Roger Krevin Leir (March 20, 1935 – March 14, 2014) was an American podiatric surgeon and ufologist best known as an investigator of alleged alien implants. Leir wrote books such as The Aliens and the Scalpel, and appeared on various radio and television shows, including Coast to Coast AM, claiming he had discovered proof of "non-terrestrial experimentation on man".

==Career==
Leir was born in the San Francisco Bay area in 1935. He moved to southern California at age 13. He described his childhood imagination as “wild and vivid”, often fantasizing that he was able to fly. He attended the University of Southern California and graduated with a bachelor's degree in Science in 1961. In 1964, he qualified as a podiatrist, and later became involved with the local chapter of the Mutual UFO Network (MUFON).

At a MUFON conference in 1995, Leir examined X-rays from a woman who believed she was an abductee. He later extracted two small metallic foreign objects from her, and also from a second patient. The objects were analyzed by the New Mexico Institute of Mining and Technology, which determined that they were "composed of commonly found elements", such as iron or aluminum. In describing some of these elements, the lab report made reference to the composition of meteors. Leir interpreted this to mean that the objects removed from his patients were "of extraterrestrial origin". He came to believe the objects were devices implanted by aliens and "scientific proof of non-terrestrial experimentation on man". Leir soon became prominent in the alien abduction and UFO communities. He hired a dentist, a radiologist and a general surgeon to assist him in his practice. Leir claimed the objects he removed from patients emitted “deep space frequency radio waves", had strange magnetic properties, or contained odd crystalline structures. According to skeptical investigator Joe Nickell, the "implants" Leir claimed to have discovered were most likely ordinary objects such as shards of glass or fragments of metal that become lodged in arms, hands, legs and feet due to accidental falls or barefoot walking. When asked to provide a forensic medical institute with specimens or photos for analysis, Leir's associate, Derrel Sims, refused.

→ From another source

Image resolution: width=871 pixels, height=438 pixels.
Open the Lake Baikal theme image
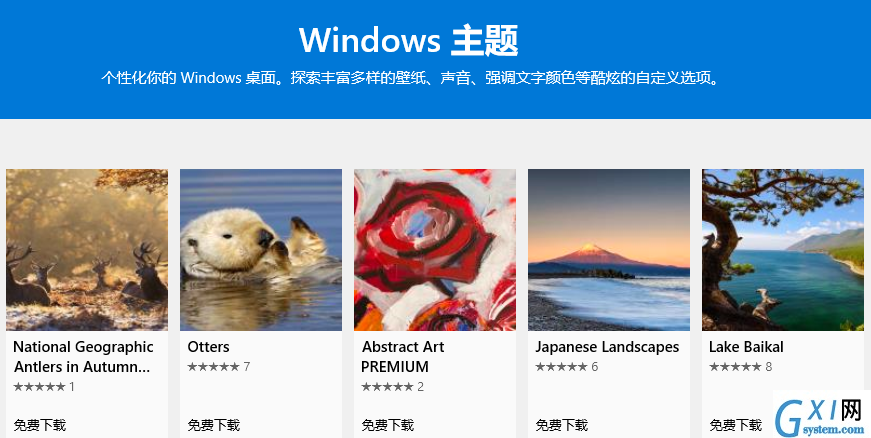(x=783, y=250)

Leir wrote The Aliens and the Scalpel in 1999, describing his “implant” surgery. His next book, Casebook: Alien Implants, was published in 2000. He began appearing on various radio and television shows, and spoke at UFO conferences. In 2001, a journalist visiting his office in Ventura, California reported that it contained UFO magazines and a shelf full of “bug-eyed alien dolls”. In 2003 he traveled to Varginha, Brazil to investigate the alleged crash of an alien spacecraft, and produced a book in 2005 titled UFO Crash in Brazil.

Dr. Leir wrote "The Smoking Gun" article for Un-X News Magazine which was published on March 2, 2014, just days before his death. Leir told the publisher that it was the most detailed article he had written to date.

==Death==
Leir died six days before his 79th birthday on March 14, 2014. The cause of death was determined as a heart attack.